After loss, life changes dramatically for everyone grieving the death. Whether it’s a parent or spouse, sibling or child you have lost, you will be feeling the impact of your loved one’s death in some way, as will every one of your family members. The more complicated or unexpected the death, the greater this impact will be. And it’s tough to support each other in grief, because everybody is going through something different at every stage. It can be a confusing time with everyone’s needs rapidly changing.
For some, grief will last a long time. For others, they will seemingly return to normal a lot sooner, which represents a struggle for anyone trying to understand a griever’s unique experience. It stands to reason that many relationships and sometimes even entire family units break down, especially after certain types of loss.
For years I have been vocalizing how important it is for grievers to understand their needs throughout every stage of grief, most of which are not easy to understand amidst the stress and upheaval. We have to be really invested in ourselves to be conscious about what we want and need. This can be hard and even feel selfish, given that most of us are used to putting other people’s needs before our own and don’t think about them much, if at all.
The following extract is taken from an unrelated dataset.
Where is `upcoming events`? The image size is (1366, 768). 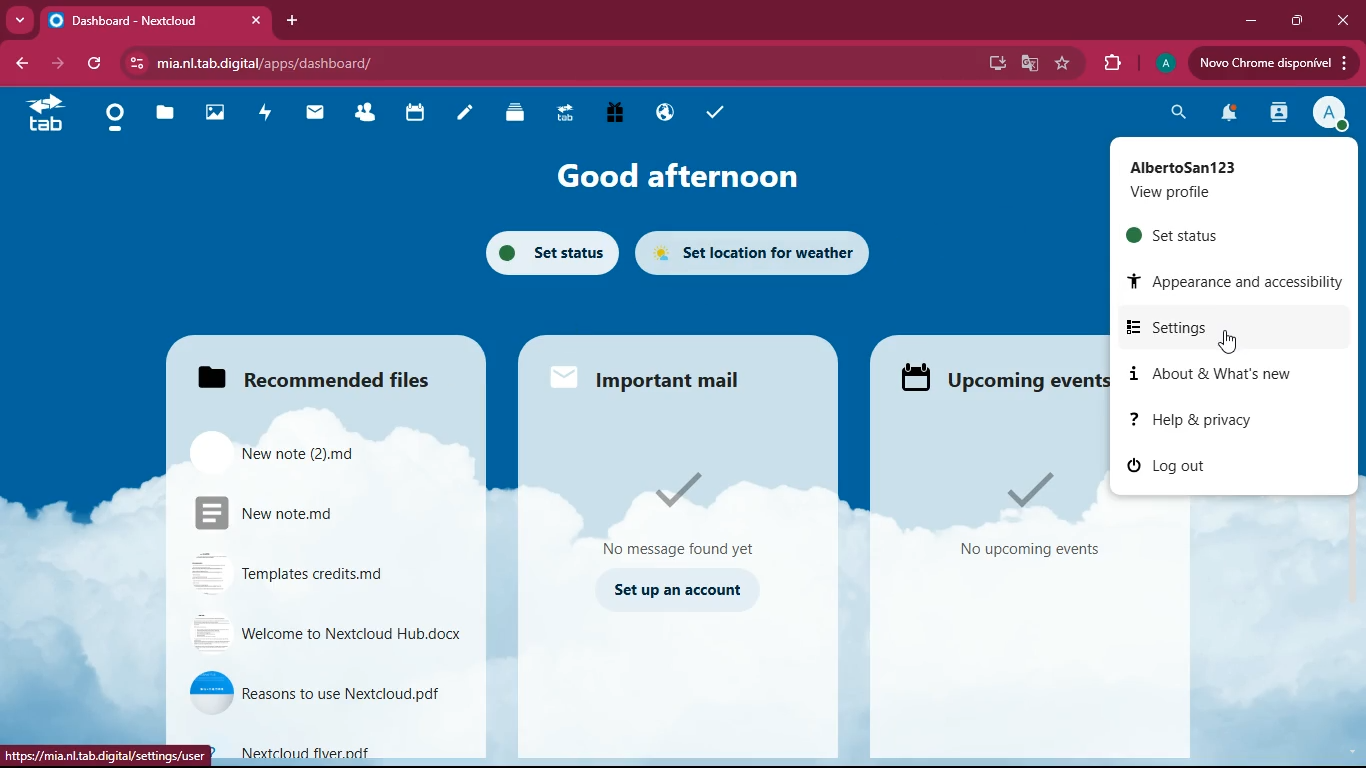
upcoming events is located at coordinates (997, 374).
Recently, I completed a couple of personal needs assessment tests. While it’s no secret how much I changed in general after my daughter’s suicide in 2005, frankly, even I was astounded to see how important structure in my daily routine and avoiding risk had become to my sense of well-being (I used to be a real go-getter). I was excited to share these results with my family so that they could finally make sense of my hesitance to do or avoid certain things that they didn’t see as challenging at all.
Their new-found understanding of these changes in me felt a whole lot more supportive than the constant teasing they have dished out over the years, which only added to my frustration of not feeling understood by them. Now, the results were right there on paper to show them just how different I am and in what ways. (Alternatively, they shared their test results with me and I was equally happy to understand them a little better too.)
It’s one thing to know that you’ve changed in your grief. It’s another to know just how much and in what ways. All of our unmet needs scream for our attention through the host of negative emotions we display on a regular basis. Yet, it can be difficult to assess what these are exactly and why we react the way we do because emotions are so numerous and complex. Many people can’t do this alone, and even if they could, they forego any interest to understand their emotions and connect them to their needs not being met. Which never turns out well for them or their relationships in the long run.
If you have experienced recent or earlier loss and are curious to see how you may have been affected by it, completing a personal needs assessment test can help you understand yourself in your grief. You may have changed or are changing in ways you may not even suspect, but that are now essential to your well-being. Assessing your personal needs will also alert you to any imbalance that needs to be corrected to keep you creating the life that you want and need.
While some online tests cost money, there are several that are free. Here’s a link to the one I found that from my search, was the most informative and least invasive in terms of the collection of personal information (none and the test results are immediate) and takes about five minutes to complete. Please note: I am not affiliated with nor am I endorsing this company or their products in any way.
Even if you have completed a personal assessment test in the past, if you have undergone significant change in your life due to loss or another impactful event, your needs will have changed, and will continue to change. People often underestimate just how true this is, which accounts for much of the boredom, frustration and misery they feel stuck in any number of situations or relationships, not living the life that they really want.
The results of any personal needs assessment test should be taken as a guide only to understanding your current needs. It is important to remember that in grief, what we feel today may not be what we feel tomorrow. Emotions are fickle. But, every little bit of awareness we can bring to our grief experience will help us evolve consciously and heal.
Whether for fun or more serious personal analysis, completing a personal needs assessment test can help you get clear about your beliefs, how they are serving you today, your character, focus, growth and balance; your strengths and weaknesses as they apply to your life in general and relationships. As this particular test drills down a few layers, it does provide a more complete picture of your personal needs to help you assess your current priorities and whether the time and energy you have allocated to them are effectively contributing to the changes you desire for your improved, all-around health.